Author | : Leonard Shengold |
Publisher | : BoD – Books on Demand |
Total Pages | : 354 |
Release | : 1991-03-20 |
Genre | : Psychology |
ISBN | : 0449905497 |
To abuse or neglect a child, to deprive the child of his or her own identity and ability to experience joy in life, is to commit soul murder. Soul murder is the perpetration of brutal or subtle acts against children that result in their emotional bondage to the abuser and, finally, in their psychic and spiritual annihilation. In this compelling, disturbing, and superbly readable book, Dr. Leonard Shengold, clinical professor of psychiatry at the New York University School of Medicine, explores the devastating psychological effects of this trauma inflicted on a shocking number of children. Drawing on a lifetime of clinical experience and wide-ranging reading in world literature, Dr. Shengold examines the ravages of soul murder in the adult lives of his patients as well as in the lives and works of such seminal writers as George Orwell, Dickens, Chekhov, and Kipling. One hopeful note in this saga of pain is that a terrible childhood can, if survived, be a source of strength, as Dr. Shengold finds in the cases of Dickens and Orwell. Provocatively original in its approach to literature and psychology, unsettling in its vivid portrayal of the darker side of human nature, far-reaching in its conclusions, Soul Murder will stand alongside such works as Alice Miller's The Drama of the Gifted Child as one of the most important studies of the psyche to appear in decades.
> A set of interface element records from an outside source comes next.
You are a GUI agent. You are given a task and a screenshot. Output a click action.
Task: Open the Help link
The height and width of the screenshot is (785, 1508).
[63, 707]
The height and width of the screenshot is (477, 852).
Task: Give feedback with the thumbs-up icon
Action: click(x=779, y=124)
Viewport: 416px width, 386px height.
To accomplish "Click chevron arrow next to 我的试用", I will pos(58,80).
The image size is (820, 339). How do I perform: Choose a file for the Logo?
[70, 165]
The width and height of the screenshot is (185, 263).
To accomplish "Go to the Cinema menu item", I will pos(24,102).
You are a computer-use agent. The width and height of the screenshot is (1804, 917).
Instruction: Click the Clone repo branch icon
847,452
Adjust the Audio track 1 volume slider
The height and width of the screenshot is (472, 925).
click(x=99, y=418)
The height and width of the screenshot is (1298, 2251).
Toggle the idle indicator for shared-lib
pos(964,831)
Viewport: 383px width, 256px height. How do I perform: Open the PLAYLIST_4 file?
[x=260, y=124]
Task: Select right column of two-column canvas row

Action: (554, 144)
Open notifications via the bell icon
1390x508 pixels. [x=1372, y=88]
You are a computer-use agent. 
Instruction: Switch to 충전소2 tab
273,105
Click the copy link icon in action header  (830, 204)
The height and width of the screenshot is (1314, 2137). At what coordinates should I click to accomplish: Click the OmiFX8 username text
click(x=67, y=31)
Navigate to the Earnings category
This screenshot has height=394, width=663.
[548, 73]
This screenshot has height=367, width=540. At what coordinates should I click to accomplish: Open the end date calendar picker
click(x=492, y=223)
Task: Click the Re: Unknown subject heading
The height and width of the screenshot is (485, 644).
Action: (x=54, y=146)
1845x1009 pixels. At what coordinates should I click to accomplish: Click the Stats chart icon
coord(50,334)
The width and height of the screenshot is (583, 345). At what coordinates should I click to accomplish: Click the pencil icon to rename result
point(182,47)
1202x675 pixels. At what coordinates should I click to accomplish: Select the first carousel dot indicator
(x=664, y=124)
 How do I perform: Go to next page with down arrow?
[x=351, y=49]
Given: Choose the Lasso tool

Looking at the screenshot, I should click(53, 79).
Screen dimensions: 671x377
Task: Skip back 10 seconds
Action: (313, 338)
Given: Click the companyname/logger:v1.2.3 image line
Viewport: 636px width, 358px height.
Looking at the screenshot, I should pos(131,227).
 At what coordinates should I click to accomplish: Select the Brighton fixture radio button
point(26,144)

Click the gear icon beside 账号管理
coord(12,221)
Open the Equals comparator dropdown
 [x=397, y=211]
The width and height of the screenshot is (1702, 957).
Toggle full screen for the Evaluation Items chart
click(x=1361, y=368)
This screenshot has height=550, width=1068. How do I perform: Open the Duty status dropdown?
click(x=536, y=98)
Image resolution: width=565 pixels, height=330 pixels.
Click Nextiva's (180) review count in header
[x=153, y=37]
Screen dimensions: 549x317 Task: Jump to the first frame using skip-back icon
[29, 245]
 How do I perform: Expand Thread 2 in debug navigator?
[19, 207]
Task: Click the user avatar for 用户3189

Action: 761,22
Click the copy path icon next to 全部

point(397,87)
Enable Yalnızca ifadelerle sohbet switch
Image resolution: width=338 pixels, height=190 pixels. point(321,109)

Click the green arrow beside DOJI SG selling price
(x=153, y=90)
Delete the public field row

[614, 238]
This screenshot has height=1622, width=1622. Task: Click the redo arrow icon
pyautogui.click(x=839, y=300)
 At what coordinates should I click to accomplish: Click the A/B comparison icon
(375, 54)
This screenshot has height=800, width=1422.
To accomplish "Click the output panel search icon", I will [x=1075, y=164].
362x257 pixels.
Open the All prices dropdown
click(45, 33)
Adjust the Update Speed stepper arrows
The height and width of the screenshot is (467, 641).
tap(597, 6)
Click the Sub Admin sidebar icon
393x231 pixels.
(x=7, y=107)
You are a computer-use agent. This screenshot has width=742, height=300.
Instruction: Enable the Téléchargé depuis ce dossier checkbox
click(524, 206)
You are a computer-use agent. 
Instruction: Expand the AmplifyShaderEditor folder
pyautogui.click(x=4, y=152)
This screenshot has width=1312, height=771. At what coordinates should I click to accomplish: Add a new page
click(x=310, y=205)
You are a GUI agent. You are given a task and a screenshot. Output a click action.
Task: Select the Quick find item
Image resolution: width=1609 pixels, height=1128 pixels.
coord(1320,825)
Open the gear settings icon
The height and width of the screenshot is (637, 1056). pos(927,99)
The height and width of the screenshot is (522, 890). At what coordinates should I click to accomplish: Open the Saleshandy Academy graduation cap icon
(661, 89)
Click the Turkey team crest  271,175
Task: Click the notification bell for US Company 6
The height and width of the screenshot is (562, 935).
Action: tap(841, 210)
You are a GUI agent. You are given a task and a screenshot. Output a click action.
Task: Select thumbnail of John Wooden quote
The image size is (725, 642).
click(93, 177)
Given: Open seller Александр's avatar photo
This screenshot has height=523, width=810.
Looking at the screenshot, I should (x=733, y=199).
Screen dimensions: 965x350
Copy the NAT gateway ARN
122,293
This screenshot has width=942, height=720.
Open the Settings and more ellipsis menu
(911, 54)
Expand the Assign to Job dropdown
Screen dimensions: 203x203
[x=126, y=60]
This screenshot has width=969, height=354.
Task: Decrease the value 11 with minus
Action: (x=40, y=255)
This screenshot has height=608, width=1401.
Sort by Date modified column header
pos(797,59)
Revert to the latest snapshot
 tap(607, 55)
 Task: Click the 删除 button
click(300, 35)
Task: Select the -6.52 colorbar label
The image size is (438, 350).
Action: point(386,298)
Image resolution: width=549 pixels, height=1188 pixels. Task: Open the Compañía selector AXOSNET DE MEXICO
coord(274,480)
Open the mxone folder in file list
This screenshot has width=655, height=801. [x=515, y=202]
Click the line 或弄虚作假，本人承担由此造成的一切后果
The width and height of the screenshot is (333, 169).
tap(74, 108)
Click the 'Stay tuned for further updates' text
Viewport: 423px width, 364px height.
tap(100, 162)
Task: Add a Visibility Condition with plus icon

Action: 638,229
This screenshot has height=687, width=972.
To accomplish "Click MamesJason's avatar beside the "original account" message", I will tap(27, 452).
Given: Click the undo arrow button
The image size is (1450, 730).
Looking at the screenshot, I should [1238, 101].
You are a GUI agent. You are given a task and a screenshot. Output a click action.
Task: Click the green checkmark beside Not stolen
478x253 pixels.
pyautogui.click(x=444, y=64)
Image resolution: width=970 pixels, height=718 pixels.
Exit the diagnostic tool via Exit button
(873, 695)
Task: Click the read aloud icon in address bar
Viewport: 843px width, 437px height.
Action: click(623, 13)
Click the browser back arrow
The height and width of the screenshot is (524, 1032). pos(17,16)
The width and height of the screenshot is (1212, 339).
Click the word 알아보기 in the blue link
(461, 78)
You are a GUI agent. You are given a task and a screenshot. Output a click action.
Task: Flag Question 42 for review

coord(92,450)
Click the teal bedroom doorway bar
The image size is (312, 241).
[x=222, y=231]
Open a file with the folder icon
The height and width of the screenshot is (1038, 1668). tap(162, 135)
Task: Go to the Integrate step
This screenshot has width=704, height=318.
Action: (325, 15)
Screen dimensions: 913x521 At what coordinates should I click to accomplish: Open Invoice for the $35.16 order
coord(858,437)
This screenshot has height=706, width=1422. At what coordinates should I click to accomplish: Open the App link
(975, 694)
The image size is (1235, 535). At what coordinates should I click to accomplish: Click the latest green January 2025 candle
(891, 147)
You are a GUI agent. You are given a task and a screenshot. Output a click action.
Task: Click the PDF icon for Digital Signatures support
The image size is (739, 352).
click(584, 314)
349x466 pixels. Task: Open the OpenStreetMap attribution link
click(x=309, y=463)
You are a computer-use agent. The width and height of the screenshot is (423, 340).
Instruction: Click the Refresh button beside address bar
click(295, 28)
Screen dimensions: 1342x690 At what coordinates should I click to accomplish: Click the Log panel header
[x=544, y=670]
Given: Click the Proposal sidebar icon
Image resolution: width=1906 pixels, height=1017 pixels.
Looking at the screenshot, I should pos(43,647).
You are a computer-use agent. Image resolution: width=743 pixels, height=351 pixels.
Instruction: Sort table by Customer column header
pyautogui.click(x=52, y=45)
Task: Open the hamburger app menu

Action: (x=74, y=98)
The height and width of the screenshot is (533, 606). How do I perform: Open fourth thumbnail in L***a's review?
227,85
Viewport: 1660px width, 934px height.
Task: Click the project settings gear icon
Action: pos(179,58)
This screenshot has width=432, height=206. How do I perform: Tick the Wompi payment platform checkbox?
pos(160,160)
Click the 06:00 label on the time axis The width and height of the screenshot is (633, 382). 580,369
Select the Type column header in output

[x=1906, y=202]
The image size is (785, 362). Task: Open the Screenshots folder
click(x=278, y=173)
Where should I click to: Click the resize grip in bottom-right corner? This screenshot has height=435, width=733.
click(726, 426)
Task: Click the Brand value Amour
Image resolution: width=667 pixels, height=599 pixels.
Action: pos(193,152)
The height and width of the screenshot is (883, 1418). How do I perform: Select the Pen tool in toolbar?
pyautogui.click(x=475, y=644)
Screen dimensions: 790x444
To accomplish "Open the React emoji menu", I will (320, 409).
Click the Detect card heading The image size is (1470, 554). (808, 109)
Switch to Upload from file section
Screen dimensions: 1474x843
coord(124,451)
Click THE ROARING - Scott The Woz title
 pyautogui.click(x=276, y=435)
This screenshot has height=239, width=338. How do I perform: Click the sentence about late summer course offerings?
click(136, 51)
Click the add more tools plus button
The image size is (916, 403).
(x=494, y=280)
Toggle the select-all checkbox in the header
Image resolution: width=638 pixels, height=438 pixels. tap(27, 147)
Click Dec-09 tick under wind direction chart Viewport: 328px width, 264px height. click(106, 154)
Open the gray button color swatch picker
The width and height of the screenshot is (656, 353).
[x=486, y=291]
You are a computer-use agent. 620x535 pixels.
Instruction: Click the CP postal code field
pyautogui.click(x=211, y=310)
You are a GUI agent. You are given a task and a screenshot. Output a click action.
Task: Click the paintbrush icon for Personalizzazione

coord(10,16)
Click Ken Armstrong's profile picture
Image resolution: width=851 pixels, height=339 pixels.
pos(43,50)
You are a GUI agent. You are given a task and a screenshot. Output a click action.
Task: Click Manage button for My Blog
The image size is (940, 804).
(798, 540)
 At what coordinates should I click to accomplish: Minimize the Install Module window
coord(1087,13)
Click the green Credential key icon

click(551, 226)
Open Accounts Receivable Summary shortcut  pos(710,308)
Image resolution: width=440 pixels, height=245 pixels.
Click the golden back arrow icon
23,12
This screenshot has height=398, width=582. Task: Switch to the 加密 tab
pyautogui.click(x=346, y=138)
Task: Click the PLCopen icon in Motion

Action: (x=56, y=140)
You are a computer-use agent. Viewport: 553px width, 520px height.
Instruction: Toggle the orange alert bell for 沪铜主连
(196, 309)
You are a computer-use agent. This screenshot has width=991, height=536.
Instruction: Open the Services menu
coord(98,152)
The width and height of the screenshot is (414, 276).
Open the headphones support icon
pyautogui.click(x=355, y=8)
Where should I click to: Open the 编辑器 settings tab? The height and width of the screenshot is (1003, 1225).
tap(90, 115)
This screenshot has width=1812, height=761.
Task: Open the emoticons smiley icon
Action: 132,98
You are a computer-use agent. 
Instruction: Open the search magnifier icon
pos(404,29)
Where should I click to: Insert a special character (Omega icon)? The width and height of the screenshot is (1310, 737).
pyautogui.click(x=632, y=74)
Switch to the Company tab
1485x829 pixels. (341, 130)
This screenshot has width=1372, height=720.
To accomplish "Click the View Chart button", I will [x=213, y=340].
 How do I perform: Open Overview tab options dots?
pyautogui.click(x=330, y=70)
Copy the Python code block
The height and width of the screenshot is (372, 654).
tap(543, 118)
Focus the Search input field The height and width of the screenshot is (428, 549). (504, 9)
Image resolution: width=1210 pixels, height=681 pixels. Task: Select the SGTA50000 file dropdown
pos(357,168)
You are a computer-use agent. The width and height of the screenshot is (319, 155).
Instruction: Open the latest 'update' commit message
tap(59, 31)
Author | : Leonard Shengold |
Publisher | : Yale University Press |
Total Pages | : 279 |
Release | : 2006-01-01 |
Genre | : Psychology |
ISBN | : 0300134681 |
At the beginning of the twenty-first century, China is poised to become a major global power. And though much has been written of China's rise, a crucial aspect of this transformation has gone largely unnoticed: the way that China is using soft power to appeal to its neighbours and to distant countries alike. This original book is the first to examine the significance of China's recent focus on soft power, that is, diplomacy, trade incentives, cultural and educational exchange opportunities, and other techniques, to project a benign national image, pose as a model of social and economic success, and develop stronger international alliances. Drawing on years of experience tracking China's policies in Southeast Asia, Latin America, and Africa, Joshua Kurlantzick reveals how China has wooed the world with a charm offensive that has largely escaped the attention of American policymakers. Beijing's new diplomacy has altered the political landscape in Southeast Asia and far beyond, changing the dynamics of China's relationships with other countries. China also has worked to take advantage of American policy mistakes, the author contends. In a provocative conclusion, he considers a future in which China may be the first nation since the Soviet Union to rival the U.S. in international influence.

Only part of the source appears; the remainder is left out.